Aunque es difícil calcular las fuerzas que iban a enfrentarse, pues las fuentes varían enormemente, ambos contendientes estaban próximos a los 100.000 efectivos, cifra probablemente superada por los musulmanes y algo inferior para los cristianos; unos ejércitos de enormes dimensiones para la época.
El campo de batalla era relativamente estrecho –entre dos y tres kilómetros de ancho– y estaba delimitado en ambos lados por fuertes desniveles y barrancos formados por los arroyos del Rey y de la Campana. La vanguardia cristiana descendió de la Mesa del Rey y cargó contra el enemigo a lo largo del llano. Las avanzadas musulmanas se dispersaron y los cristianos prosiguieron su galopada hacia los altozanos contiguos, donde estaba apostado un gran contingente enemigo. Allí se produjeron los primeros choques.
La táctica seguida por los cristianos era la clásica de los ejércitos europeos de la época que tenían en la caballería acorazada su principal fuerza ofensiva. Todos los movimientos estaban orientados a lanzar oleadas sucesivas de caballeros que cabalgaban muy unidos contra la formación enemiga con el objetivo de desbaratarla. Si la carga no era profunda y la absorbía la formación atacada, los caballeros quedaban a merced del enemigo. En Las Navas, el éxito del ejército cristiano se debió en buena parte a que el número de combatientes fue suficiente
EL CAMPO DE BATALLA ERA RELATIVAMENTE ESTRECHO Y ESTABA DELIMITADO EN AMBOS LADOS POR FUERTES DESNIVELES Y BARRANCOS FORMADOS POR LOS ARROYOS DEL REY Y DE LA CAMPANA.
como para lanzar sucesivas cargas a un ritmo que hizo imposible que lo soportara el cuerpo central del ejército enemigo almohade.
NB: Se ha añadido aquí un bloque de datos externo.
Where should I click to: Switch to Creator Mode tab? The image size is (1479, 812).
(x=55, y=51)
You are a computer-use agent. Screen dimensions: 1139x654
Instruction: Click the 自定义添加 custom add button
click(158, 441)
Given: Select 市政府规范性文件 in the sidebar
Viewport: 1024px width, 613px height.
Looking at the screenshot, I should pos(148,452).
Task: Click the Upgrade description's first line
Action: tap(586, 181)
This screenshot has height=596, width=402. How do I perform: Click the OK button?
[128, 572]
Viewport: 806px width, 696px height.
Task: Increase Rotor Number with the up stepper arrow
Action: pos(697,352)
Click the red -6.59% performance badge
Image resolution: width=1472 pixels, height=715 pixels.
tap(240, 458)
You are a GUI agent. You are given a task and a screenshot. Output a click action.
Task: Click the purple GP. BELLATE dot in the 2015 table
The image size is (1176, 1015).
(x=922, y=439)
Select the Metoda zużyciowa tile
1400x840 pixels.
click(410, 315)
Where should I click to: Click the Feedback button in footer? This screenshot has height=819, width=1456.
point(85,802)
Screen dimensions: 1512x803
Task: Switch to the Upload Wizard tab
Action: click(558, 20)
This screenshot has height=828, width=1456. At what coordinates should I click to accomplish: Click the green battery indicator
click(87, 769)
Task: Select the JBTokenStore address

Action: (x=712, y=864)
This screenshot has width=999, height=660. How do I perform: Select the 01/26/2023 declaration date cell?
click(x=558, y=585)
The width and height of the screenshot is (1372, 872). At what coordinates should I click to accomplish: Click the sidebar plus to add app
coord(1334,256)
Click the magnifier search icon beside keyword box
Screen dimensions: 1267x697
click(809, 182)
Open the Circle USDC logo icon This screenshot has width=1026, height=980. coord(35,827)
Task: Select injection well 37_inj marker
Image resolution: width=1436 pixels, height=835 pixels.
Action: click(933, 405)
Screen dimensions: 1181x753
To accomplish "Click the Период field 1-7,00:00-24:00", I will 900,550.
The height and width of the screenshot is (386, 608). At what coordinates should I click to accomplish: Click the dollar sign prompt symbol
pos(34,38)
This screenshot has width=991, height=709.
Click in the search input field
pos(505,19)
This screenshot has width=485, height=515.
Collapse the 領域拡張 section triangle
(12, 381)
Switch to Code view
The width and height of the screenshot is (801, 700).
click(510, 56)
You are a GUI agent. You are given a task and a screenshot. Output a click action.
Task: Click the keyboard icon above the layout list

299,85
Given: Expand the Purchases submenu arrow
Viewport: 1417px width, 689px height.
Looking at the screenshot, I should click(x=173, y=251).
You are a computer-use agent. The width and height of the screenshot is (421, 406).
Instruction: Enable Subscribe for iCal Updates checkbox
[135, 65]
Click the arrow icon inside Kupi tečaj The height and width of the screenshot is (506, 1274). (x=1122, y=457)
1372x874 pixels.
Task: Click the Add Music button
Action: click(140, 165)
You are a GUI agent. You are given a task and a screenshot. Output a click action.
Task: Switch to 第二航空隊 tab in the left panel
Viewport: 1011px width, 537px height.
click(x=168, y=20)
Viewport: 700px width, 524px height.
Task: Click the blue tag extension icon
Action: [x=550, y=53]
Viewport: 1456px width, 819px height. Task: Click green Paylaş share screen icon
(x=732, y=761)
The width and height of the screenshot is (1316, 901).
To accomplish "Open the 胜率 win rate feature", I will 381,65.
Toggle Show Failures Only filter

Frente a la brutal potencia de la caballería acorazada cristiana, los musulmanes presentaban una estrategia que consistía en atacar, retirarse y, por último, contraatacar. Era la misma que les había dado la victoria en Alarcos. La imposibilidad de ponerla en práctica, las rivalidades internas y las numerosas deserciones finales, llevarían al inevitable fracaso almohade.
Después de un duro enfrentamiento inicial, los atacantes, que comenzaban a desorganizarse, atravesaron con dificultad la segunda línea. Allí los esperaba el grueso de los almohades y los arqueros turcos, que los recibieron en un alto, los contuvieron y los atacaron pendiente abajo.
Los caballeros se mantuvieron firmes, pero las endebles tropas de los concejos comenzaron a ceder terreno. Cuando todo parecía estar perdido, caballeros de los tres reinos, unidos en una potente carga final, consiguieron abrirse camino hasta caer sobre la guardia de An-Nasir. Dice la tradición que Sancho VII de Navarra fue el primero en romper sus cadenas, lo que obligó al califa a huir a toda prisa. Sus últimos súbditos leales le prestaron un caballo para que pudiera refugiarse tras los muros de Jaén.
Cuando los almohades, los árabes y los kabilas bereberes vieron que los voluntarios habían sido exterminados por completo, que los andaluces huían, que el combate arreciaba contra los que quedaban, y que cada vez los cristianos eran más numerosos, se desbandaron y abandonaron al califa. Desde ese momento cada musulmán intentó escapar del campo de batalla como pudo mientras los cristianos llevaban a rajatabla la máxima tradicional de la caballería: perseguir y destruir por completo al enemigo. El degüello de musulmanes duró hasta la noche. Esa jornada hubo pocos cautivos.
Con la victoria, la puerta de Andalucía quedó abierta. Alfonso VIII conquistó después Navas, Vilches y Baños, Baeza y Úbeda. El empuje cristiano era ya imparable. Sin embargo, diversas circunstancias, incluida la peste, retrasarían la Reconquista todavía casi tres siglos.